**页面内容**
----

Glance组件解析

1 Glance基本框架图

组件	描述
A client	任何使用Glance服务的应用。
REST API	通过REST方式暴露Glance的使用接口。
Database Abstraction Layer (DAL)	介于Glance和数据库之间的应用程序编程接口。
Glance Domain Controller	一个中间件，实现了Glance的主要功能，比如授权、通知、规则、数据库连接等功能。
Glance Store	负责与各种后端存储类型进行交互，提供了一个统一的接口来访问后端存储。
Registry Layer	通过使用单独的服务用于domain和DAL之间的安全交互的一个可选层。

2 Glance体系结构图

由上图可以看出Glance组件主要由glance-api和glance-registry两个服务组成，glance-api是进入Glance的入口，负责接收用户的RESTful请求，然后通过后台的Swift、Ceph等存储系统完成镜像的存储与获取。

与glance-api服务一样，glance-registry也是一个WSGI server服务，不过不同的是glance-registry处理的是与镜像元数据相关的RESTful请求。Glance-api接收到用户的RESTful请求后，如果该请求与元数据相关，则将其转发给glance-registry服务。

glance-registry会解析请求的内容，并与数据库进行交互，存取或更新镜像的元数据，这里的元数据是指保存在数据库中的关于镜像的一些信息，Glance的DB模块存储的仅仅是镜像的元数据。

3 Glance源码结构

看OpenStack的一个组件相关的代码结构时，一般都是先看该组件源码中的setup.cfg文件中的内容，特别是[entry_points]里console_scripts的内容，它写明glance的各项服务的入口点：

console_scripts = 
   glance-api = glance.cmd.api:main
   glance-cache-prefetcher = glance.cmd.cache_prefetcher:main
   glance-cache-pruner = glance.cmd.cache_pruner:main
   glance-cache-manage = glance.cmd.cache_manage:main
   glance-cache-cleaner = glance.cmd.cache_cleaner:main
   glance-control = glance.cmd.control:main
   glance-manage = glance.cmd.manage:main
   glance-registry = glance.cmd.registry:main
   glance-replicator = glance.cmd.replicator:main
   glance-scrubber = glance.cmd.scrubber:main
   glance-glare = glance.cmd.glare:main

服务	描述
glance-cache-*	4个对Image Cache进行管理的工具。

----

**练习任务**
**A)** 根据这篇Glance组件解析页面回答：
(i) 哪个组件负责与各种后端存储类型交互？
(ii) glance-registry处理的是哪一类RESTful请求？
(iii) glance-api服务的入口点写的是什么？
**B)** 请照原文抄录这篇Glance组件解析页面中从“由上图可以看出Glance组”到“块存储的仅仅是镜像的元数据。”的部分，首尾两处都要包括在内。
以下条目是独立的材料，与上面的页面内容无关。

**所给条目**
----

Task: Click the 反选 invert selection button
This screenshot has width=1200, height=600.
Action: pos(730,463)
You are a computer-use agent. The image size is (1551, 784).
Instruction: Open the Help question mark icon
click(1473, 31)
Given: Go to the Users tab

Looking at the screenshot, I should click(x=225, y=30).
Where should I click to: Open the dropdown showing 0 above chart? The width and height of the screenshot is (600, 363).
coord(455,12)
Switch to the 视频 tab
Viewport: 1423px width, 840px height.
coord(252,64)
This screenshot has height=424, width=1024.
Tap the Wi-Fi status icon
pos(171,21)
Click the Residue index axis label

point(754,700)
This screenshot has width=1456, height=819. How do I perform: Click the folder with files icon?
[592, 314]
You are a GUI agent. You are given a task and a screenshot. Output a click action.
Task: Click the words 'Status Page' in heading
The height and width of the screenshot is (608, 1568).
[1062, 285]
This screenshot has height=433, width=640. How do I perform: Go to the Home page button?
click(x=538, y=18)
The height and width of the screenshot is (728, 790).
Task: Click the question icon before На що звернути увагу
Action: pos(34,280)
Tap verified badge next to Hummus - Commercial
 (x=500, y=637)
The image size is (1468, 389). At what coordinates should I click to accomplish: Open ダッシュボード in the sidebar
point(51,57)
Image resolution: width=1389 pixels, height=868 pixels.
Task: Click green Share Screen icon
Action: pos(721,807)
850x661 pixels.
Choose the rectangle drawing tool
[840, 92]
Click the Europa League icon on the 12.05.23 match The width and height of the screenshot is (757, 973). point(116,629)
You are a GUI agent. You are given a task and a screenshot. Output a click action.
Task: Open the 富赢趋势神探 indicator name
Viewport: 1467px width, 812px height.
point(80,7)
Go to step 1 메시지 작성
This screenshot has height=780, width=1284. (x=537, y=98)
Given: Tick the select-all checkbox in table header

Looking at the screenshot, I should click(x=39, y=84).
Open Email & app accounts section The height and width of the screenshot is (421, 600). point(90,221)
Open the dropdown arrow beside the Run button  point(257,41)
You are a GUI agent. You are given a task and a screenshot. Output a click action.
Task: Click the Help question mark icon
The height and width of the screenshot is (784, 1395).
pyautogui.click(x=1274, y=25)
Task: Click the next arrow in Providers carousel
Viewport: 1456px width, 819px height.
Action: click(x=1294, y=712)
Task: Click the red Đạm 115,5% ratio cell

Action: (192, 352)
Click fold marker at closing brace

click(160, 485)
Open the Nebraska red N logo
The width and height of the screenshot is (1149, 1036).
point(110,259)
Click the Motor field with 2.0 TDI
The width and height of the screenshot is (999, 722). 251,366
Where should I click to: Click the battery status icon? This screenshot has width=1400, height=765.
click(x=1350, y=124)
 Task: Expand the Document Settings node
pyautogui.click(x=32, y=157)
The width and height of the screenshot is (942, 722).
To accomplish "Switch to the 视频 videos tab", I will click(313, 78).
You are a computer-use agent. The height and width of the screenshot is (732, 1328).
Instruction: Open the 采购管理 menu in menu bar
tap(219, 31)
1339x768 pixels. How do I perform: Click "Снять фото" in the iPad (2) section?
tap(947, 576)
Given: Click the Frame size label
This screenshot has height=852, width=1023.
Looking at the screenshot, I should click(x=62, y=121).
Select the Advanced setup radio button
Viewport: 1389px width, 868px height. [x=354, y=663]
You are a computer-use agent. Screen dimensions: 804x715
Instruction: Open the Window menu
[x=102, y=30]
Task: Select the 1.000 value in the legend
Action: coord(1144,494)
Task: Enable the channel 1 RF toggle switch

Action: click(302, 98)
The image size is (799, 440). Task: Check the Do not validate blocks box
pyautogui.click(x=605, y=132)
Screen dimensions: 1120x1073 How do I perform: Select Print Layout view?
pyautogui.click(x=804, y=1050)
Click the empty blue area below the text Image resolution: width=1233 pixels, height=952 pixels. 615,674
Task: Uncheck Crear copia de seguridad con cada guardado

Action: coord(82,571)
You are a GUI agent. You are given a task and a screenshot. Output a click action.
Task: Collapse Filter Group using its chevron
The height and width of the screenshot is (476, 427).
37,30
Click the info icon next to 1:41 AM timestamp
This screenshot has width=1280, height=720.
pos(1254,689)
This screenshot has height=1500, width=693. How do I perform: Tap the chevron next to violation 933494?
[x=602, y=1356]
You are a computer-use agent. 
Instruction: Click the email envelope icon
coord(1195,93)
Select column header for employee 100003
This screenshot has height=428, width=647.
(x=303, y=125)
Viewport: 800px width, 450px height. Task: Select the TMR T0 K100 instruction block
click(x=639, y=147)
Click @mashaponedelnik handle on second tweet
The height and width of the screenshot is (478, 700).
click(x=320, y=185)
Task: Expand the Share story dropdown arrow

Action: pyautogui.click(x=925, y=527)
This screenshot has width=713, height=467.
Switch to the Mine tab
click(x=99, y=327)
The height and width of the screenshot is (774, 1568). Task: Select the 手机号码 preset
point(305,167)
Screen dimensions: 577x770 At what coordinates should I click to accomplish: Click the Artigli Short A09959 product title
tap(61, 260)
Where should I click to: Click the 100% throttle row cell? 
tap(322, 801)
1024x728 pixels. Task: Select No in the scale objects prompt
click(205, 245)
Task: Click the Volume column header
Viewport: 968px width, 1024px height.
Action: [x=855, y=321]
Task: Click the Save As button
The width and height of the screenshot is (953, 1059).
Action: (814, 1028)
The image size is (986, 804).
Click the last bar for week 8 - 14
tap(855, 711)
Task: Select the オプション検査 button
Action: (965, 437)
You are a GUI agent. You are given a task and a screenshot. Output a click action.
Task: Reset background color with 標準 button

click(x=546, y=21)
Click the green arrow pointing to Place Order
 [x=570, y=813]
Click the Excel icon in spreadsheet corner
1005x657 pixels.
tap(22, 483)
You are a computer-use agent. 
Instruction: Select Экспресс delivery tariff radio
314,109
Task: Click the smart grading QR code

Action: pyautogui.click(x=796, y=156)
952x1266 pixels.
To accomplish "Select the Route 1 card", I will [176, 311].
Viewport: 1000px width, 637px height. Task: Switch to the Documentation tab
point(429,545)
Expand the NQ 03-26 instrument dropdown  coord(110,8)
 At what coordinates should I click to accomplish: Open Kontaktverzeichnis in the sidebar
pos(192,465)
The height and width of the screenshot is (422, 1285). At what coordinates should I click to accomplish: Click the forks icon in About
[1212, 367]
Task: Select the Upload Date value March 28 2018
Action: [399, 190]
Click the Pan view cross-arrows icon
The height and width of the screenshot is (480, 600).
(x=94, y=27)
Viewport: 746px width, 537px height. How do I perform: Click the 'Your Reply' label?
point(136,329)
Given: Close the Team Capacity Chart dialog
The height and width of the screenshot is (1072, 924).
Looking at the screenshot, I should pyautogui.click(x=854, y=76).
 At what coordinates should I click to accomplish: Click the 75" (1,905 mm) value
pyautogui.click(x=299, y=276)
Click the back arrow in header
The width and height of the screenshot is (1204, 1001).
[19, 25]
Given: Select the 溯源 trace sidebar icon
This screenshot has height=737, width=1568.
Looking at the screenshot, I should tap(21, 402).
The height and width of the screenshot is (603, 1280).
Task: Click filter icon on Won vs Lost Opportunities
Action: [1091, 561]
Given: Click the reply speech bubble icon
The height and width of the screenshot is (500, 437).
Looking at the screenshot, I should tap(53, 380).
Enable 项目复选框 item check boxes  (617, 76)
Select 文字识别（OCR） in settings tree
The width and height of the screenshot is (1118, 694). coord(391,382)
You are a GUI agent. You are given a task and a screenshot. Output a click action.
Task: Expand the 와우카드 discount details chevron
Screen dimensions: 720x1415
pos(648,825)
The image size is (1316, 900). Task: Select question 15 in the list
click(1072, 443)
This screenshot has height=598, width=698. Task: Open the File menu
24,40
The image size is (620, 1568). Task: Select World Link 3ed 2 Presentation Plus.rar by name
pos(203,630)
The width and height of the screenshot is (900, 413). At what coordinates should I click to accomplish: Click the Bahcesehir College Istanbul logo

----

**参考答案**
**A)**
(i) Glance Store。
(ii) 与镜像元数据相关的RESTful请求。
(iii) glance.cmd.api:main。

**B)**
由上图可以看出Glance组件主要由glance-api和glance-registry两个服务组成，glance-api是进入Glance的入口，负责接收用户的RESTful请求，然后通过后台的Swift、Ceph等存储系统完成镜像的存储与获取。

与glance-api服务一样，glance-registry也是一个WSGI server服务，不过不同的是glance-registry处理的是与镜像元数据相关的RESTful请求。Glance-api接收到用户的RESTful请求后，如果该请求与元数据相关，则将其转发给glance-registry服务。

glance-registry会解析请求的内容，并与数据库进行交互，存取或更新镜像的元数据，这里的元数据是指保存在数据库中的关于镜像的一些信息，Glance的DB模块存储的仅仅是镜像的元数据。